Bazalgette, con il suo lavoro, diede un buon aiuto al mantenimento della salute umana con la risoluzione del grosso problema della puzza, che egli riteneva la causa delle epidemie che comparivano di quando in quando nella capitale inglese; invero, non fu così, giacché, come ben si sa, la malattia derivava dall’inquinamento dell’acqua dovuto alla natura dei liquami provenienti dagli scarichi fognari. In ogni modo, che la causa fosse l’una oppure l’altro non cambia nulla: ciò che conta è che la presenza del colera fu veramente ridimensionata; senza dimenticare che le fogne del nostro diedero un risultato importante pure sull’incidenza del tifo e delle epidemie tifoidi.
Quando Bazalgette morì, nel 1891, la popolazione era divenuta il doppio, circa cinque milioni di persone, ma del colera era rimasto solamente un brutto ricordo.

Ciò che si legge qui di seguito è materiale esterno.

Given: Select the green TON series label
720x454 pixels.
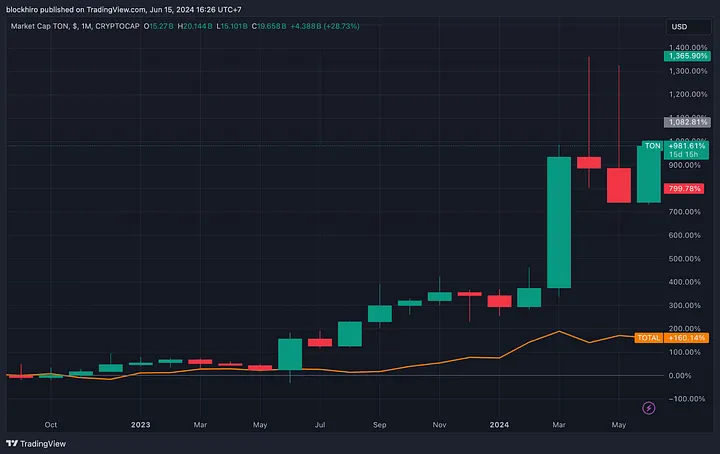Looking at the screenshot, I should coord(651,146).
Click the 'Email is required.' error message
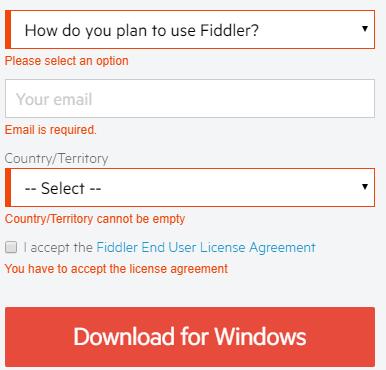This screenshot has height=370, width=386. [x=51, y=130]
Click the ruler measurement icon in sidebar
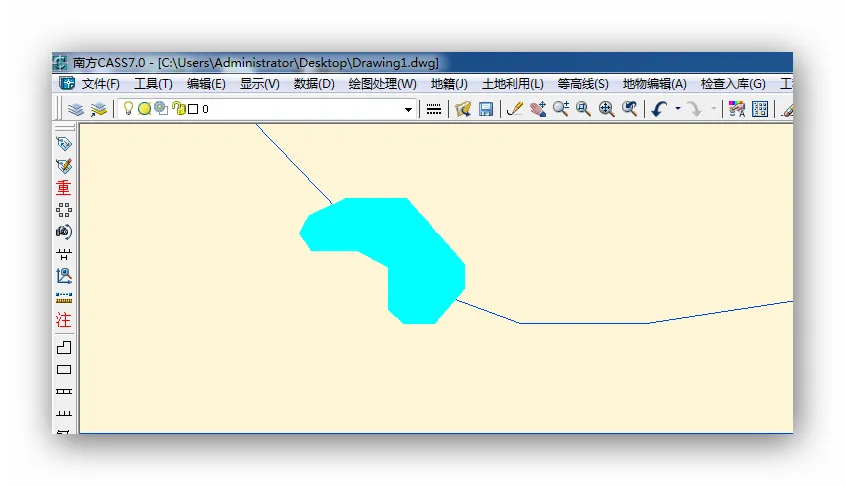This screenshot has width=845, height=486. tap(64, 298)
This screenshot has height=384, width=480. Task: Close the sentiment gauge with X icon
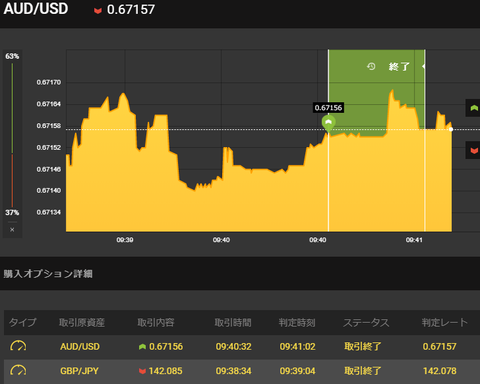(12, 230)
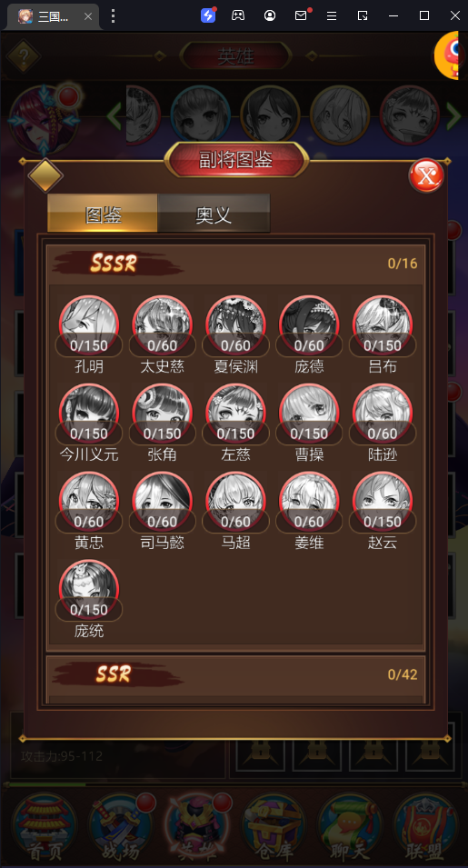This screenshot has height=868, width=468.
Task: Switch to the 奥义 tab
Action: click(x=214, y=214)
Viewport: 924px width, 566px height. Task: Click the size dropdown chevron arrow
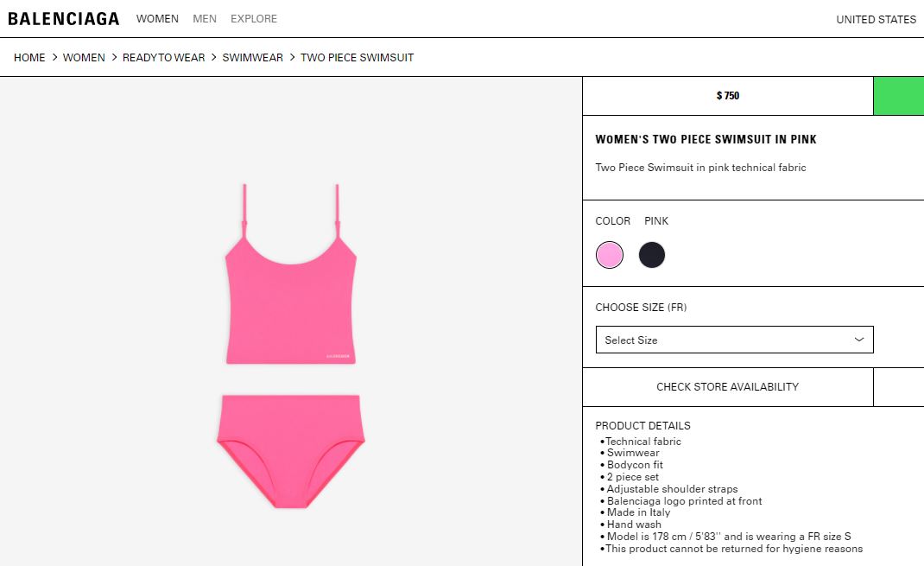(858, 340)
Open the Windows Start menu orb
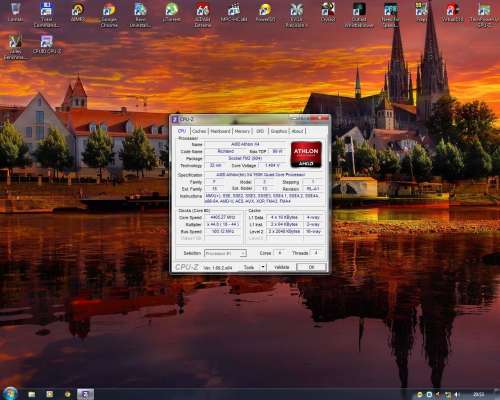The width and height of the screenshot is (500, 400). pos(10,393)
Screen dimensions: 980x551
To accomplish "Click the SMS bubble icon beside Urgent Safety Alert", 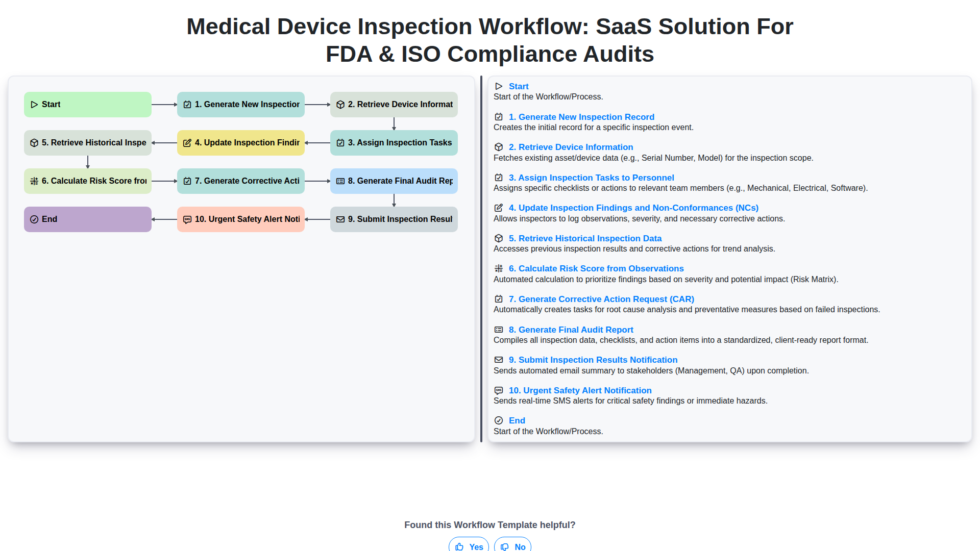I will coord(499,390).
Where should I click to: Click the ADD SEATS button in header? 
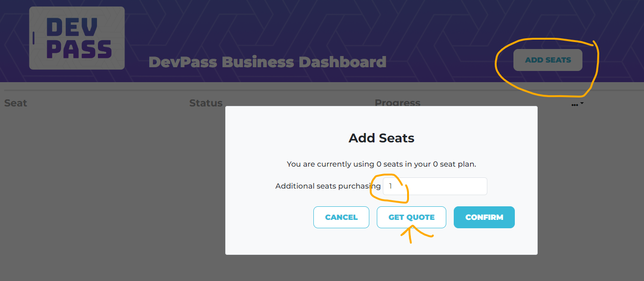click(548, 60)
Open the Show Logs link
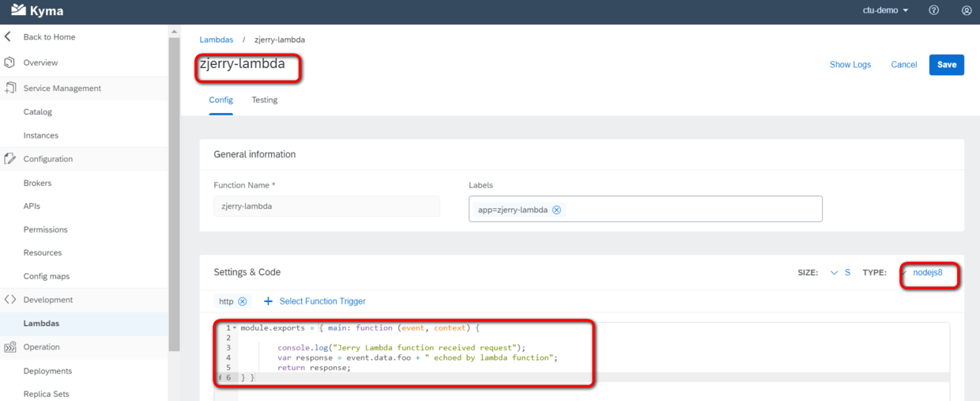Image resolution: width=980 pixels, height=401 pixels. click(x=850, y=65)
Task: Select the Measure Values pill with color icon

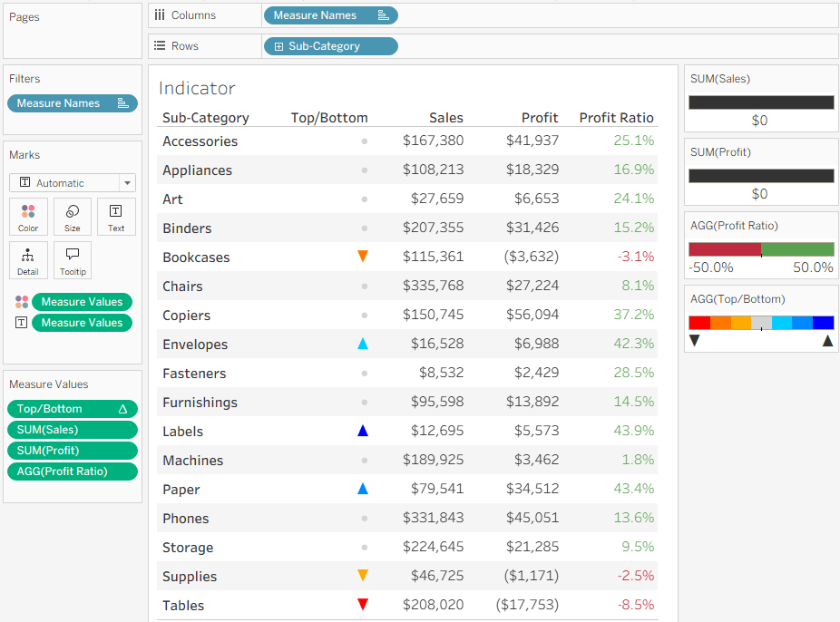Action: (x=82, y=302)
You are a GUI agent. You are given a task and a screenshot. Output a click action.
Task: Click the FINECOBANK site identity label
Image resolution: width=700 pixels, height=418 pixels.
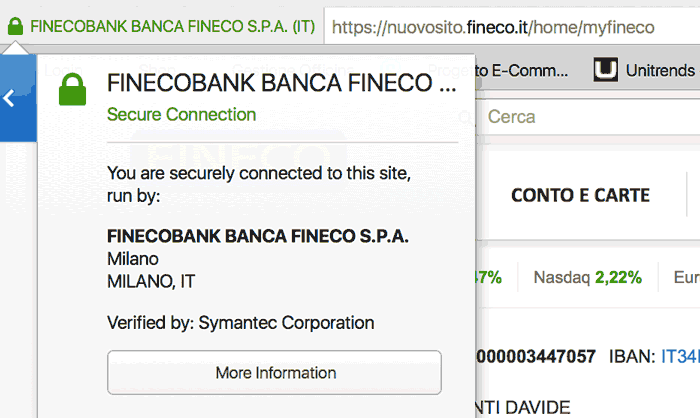[x=172, y=27]
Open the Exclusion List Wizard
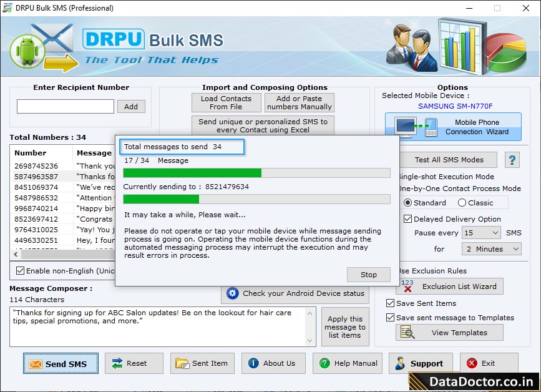Image resolution: width=541 pixels, height=392 pixels. tap(450, 286)
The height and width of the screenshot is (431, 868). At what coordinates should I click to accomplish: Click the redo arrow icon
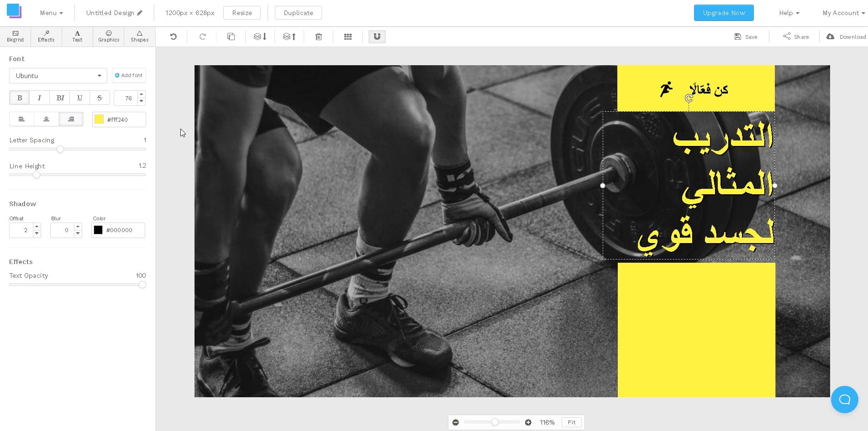tap(202, 37)
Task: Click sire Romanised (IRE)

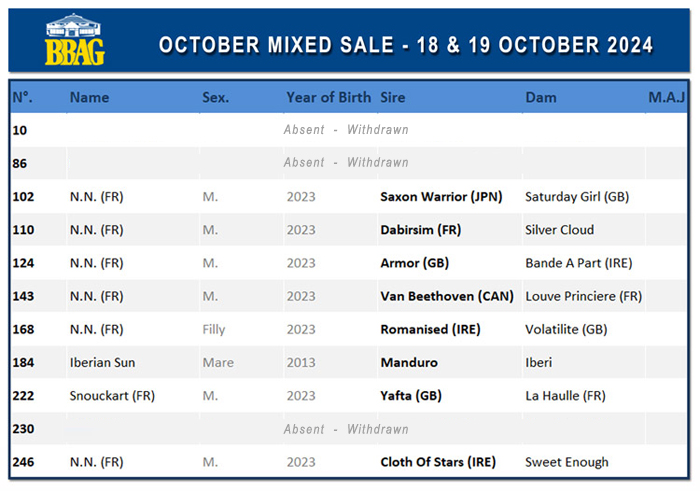Action: (430, 329)
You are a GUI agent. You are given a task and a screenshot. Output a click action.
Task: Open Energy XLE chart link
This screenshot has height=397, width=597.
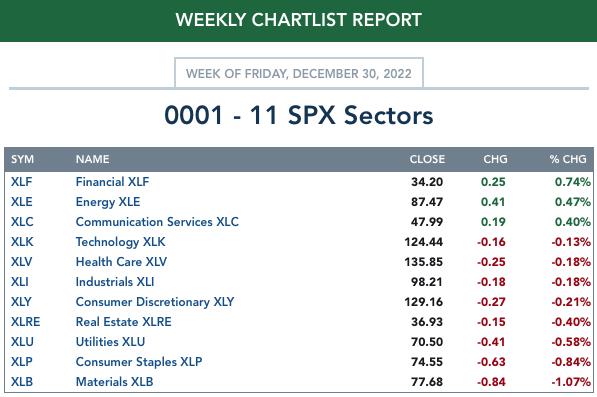point(108,202)
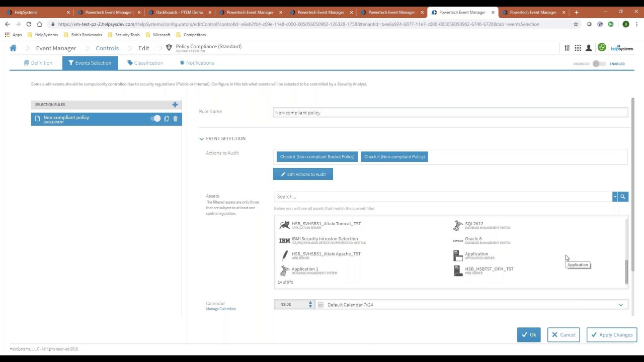Image resolution: width=644 pixels, height=362 pixels.
Task: Open the settings sliders icon in the header
Action: [567, 48]
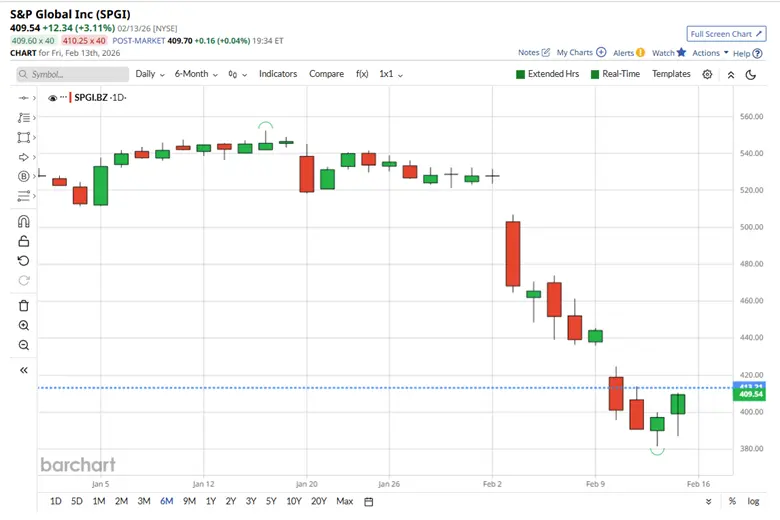780x520 pixels.
Task: Click the lock drawings icon
Action: 24,241
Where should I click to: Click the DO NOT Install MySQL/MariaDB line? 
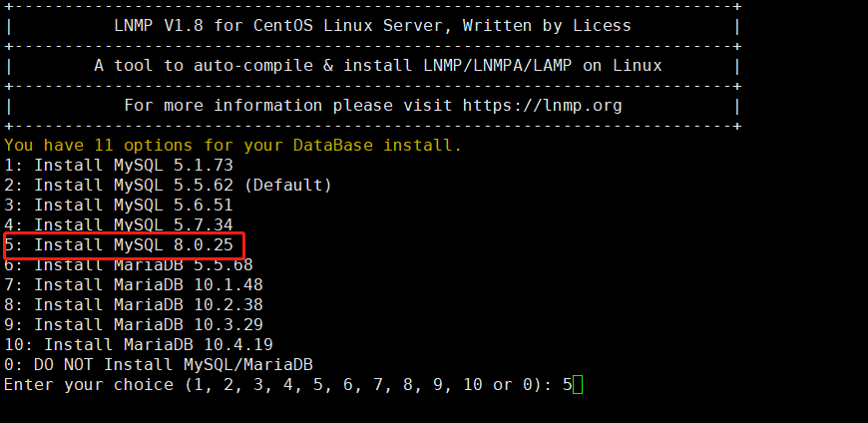pyautogui.click(x=165, y=364)
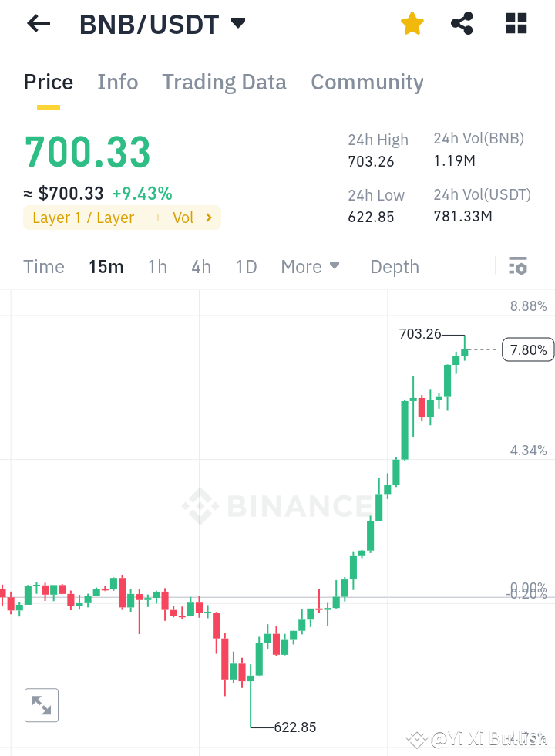The image size is (555, 756).
Task: Tap the star to favorite BNB/USDT
Action: tap(412, 23)
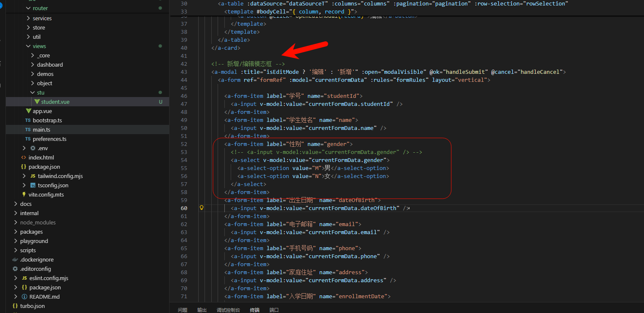Click the info icon next to README.md
Screen dimensions: 644x313
pyautogui.click(x=24, y=297)
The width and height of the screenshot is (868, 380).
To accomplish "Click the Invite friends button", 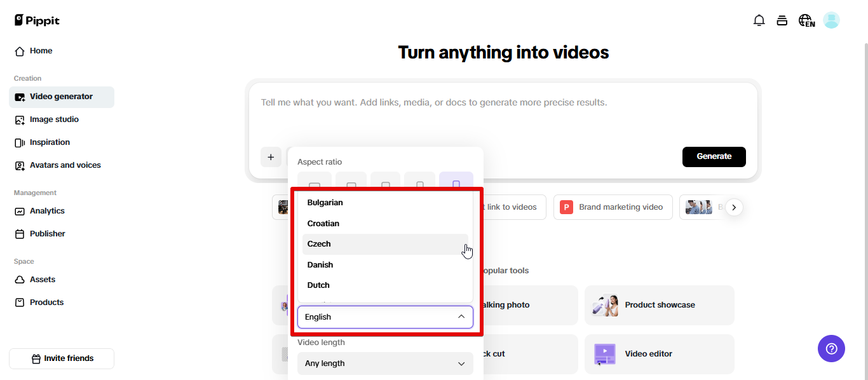I will tap(61, 358).
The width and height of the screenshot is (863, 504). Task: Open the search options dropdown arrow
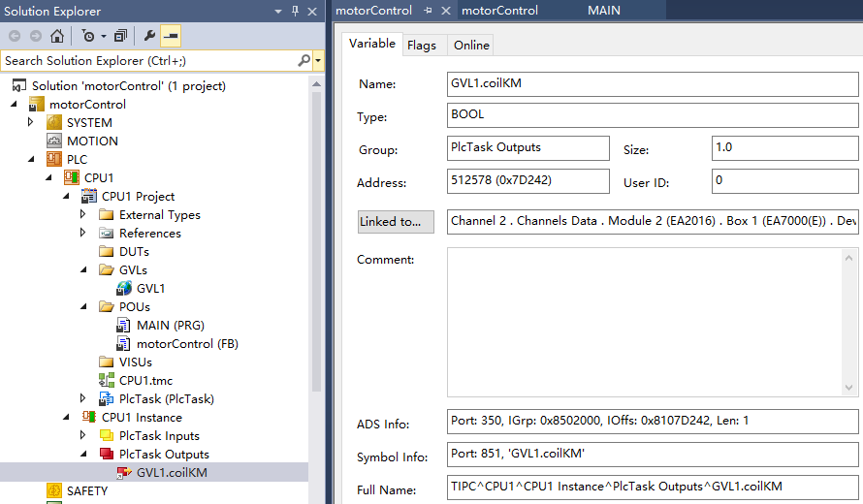318,61
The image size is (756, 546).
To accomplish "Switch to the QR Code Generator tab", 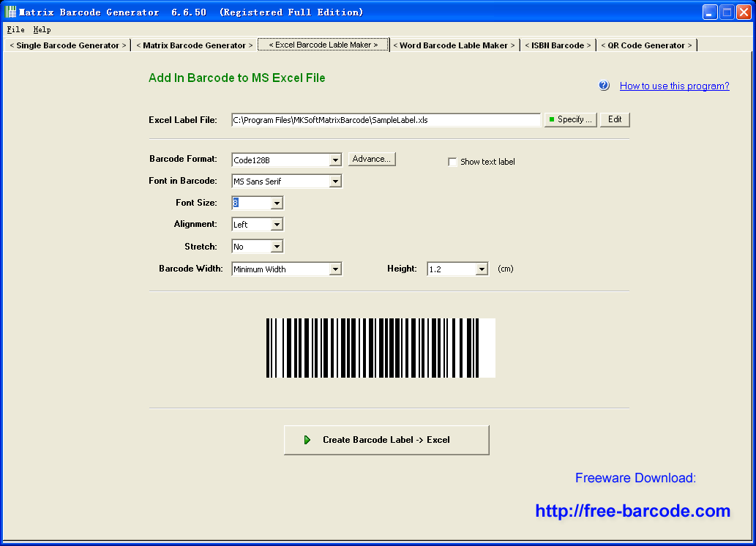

Nel 1901, dieci anni dopo la sua morte e nell’ultimo anno del Regno della Regina Vittoria, s’inaugurò il memoriale (cui si è accennato all’inizio), nel quale si raccontava che Bazalgette aveva migliorato la salute pubblica e ambientale tanto che «il Tamigi, alla fine, perse la fama di fiume più inquinato del mondo». Oggi è ritenuto, al contrario, uno dei più puliti.
Ora, stando alle notizie disponibili, le acque del Tamigi sono popolate da numerose specie di pesci, fra cui – è bene rilevarlo – la trota, che vive a suo agio solo in acque limpide e pulite. Del resto, non sono pochi i Londinesi che, nelle calde e afose giornate estive, si fanno un bagno nelle sue fredde acque.